Rigo was invited to design a walkway for the TNF… His vision to celebrate the special and evolving nature of the “ground in mosaic, yielded “Cultural Geometry” – a pathway that leads visitors into the Tenderloin National Forest and was created as a tribute and prayer to our ancestors, in particular the Ohlone Indians and all immigrants and peoples who have landed in San Francisco and other areas of “immersion.” The center piece, designed by Fernando Cardoso is an intimate plaza, and depicts a hummingbird – one of the “Forest’s” many special visitors, who can actually be seen flying by some mid-afternoons.

Cultural Geometry helps to formalize the transformation of Cohen Alley and symbolizes– to our very transitional and richly diverse neighborhood, a lasting engagement of the space with the community–a place for reflection, shared cultural activities and experiences.

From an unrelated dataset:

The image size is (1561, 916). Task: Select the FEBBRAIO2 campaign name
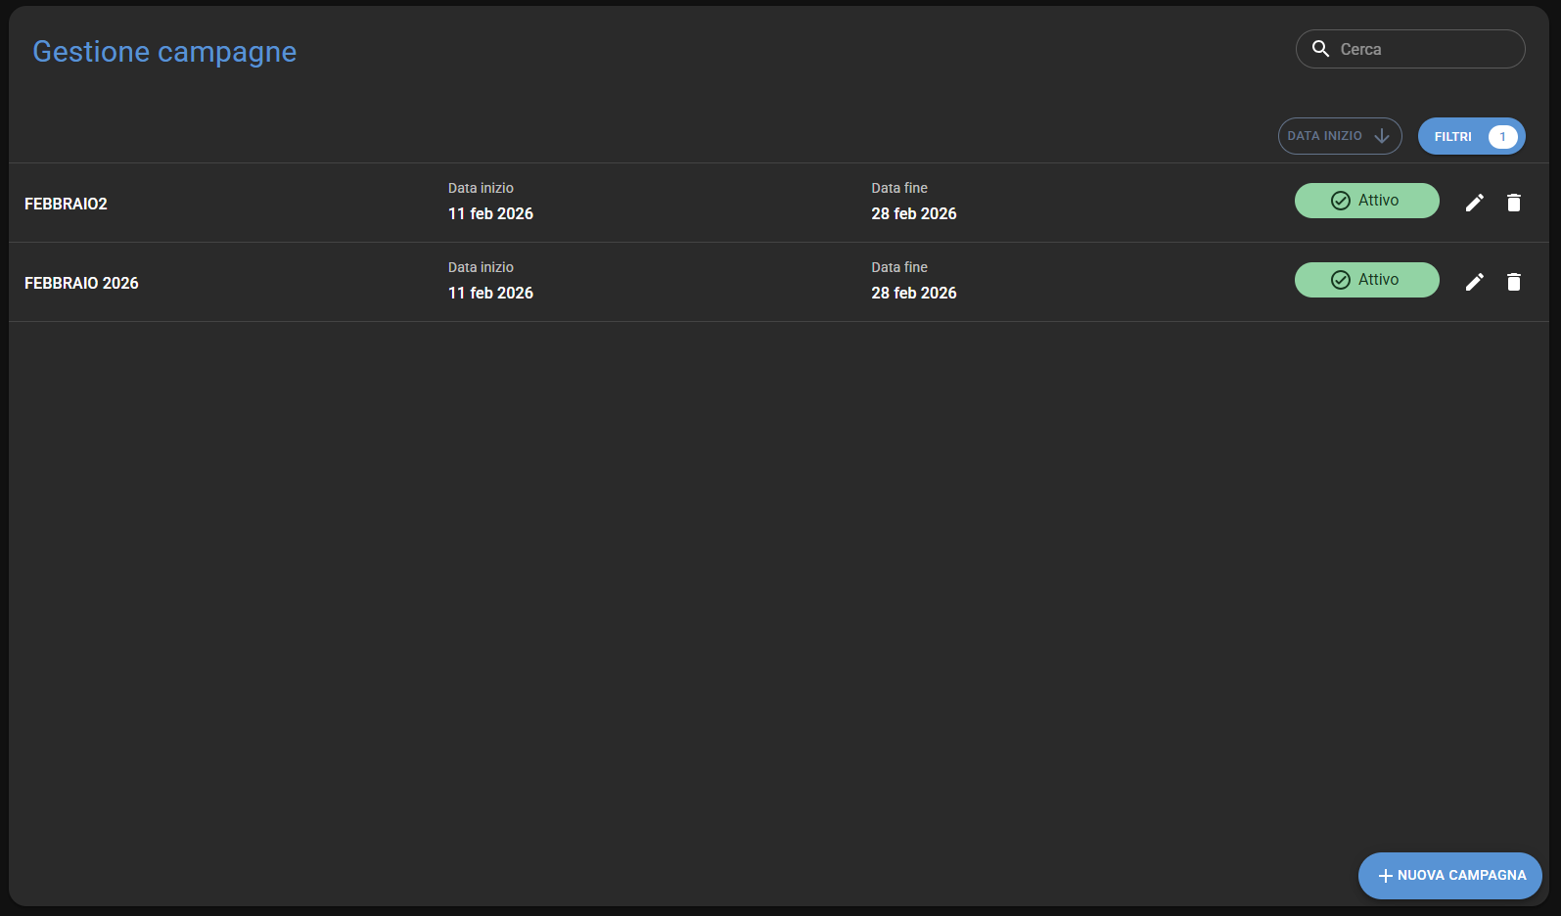point(66,204)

The stone mosaic, per excellence a labor-of-love, very time consuming and laborious, manifests a relationship to the ground very different from the one embodied in asphalt and concrete. On a stone mosaic people are meant to walk, linger and interact with others. On concrete or asphalt loitering is a crime. Cohen Alley is a natural location for this project.

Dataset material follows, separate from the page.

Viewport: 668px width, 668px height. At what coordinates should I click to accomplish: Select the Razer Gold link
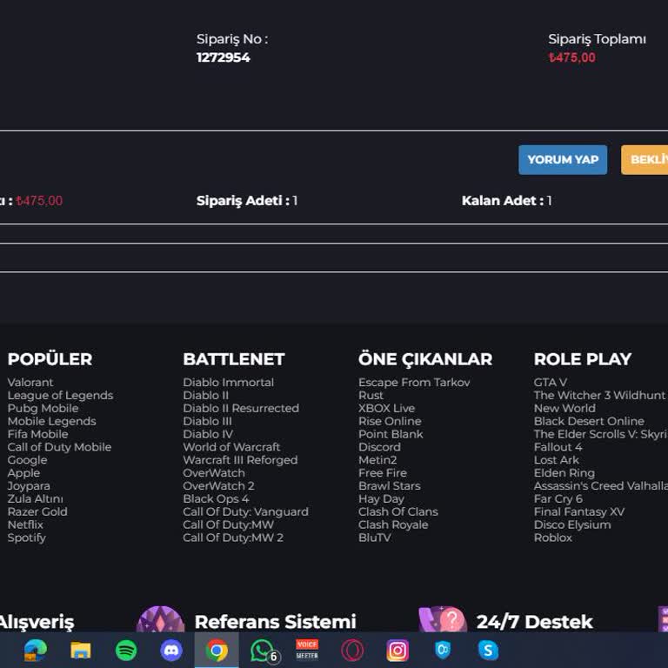[37, 512]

Bringing Fernando Cardoso from Portugal was an integral part of Rigo 23’s vision and desire to share an enduring yet undervalued cultural tradition of his native country. In bringing this tradition to our neighborhood and our City he wanted to weave two vernacular traditions: Portuguese calçada and Ohlone basket weaving – to honor and celebrate our ancestors and affirm the possibility of multiple worlds co-existing in time and place. This in many way parallels the “ways” of the residents of theTenderloin, many of whom are immigrants, and bring and attempt to carry on their cultural practices, traditions and religions within our very special neighborhood. In our eyes, these actions and desires create a true Cultural Geometry.

Rigo 23 has completed many works of public art, commissioned projects, self-initiated projects, temporary and permanent works, and has worked locally and internationally in very disparate contexts. He created a stone mosaic for the main thoroughfare of Lisbon’s WorldFair Expo’98; tile mosaic murals at San Francisco and Madeira Island’s International Airports; murals in several housing projects in the suburbs of Lisbon; a
twice life-size sculptures for San José State University and iron cages for St. George’s Hall stone lions in Liverpool. Often involving issues of social justice Rigo 23 has also sought to collaborate with workers from different crafts in his art practice, such as stonemasons, tile setters, and embroiderers. Rigo 23 is represented in San Francisco by Gallery Paule Anglim.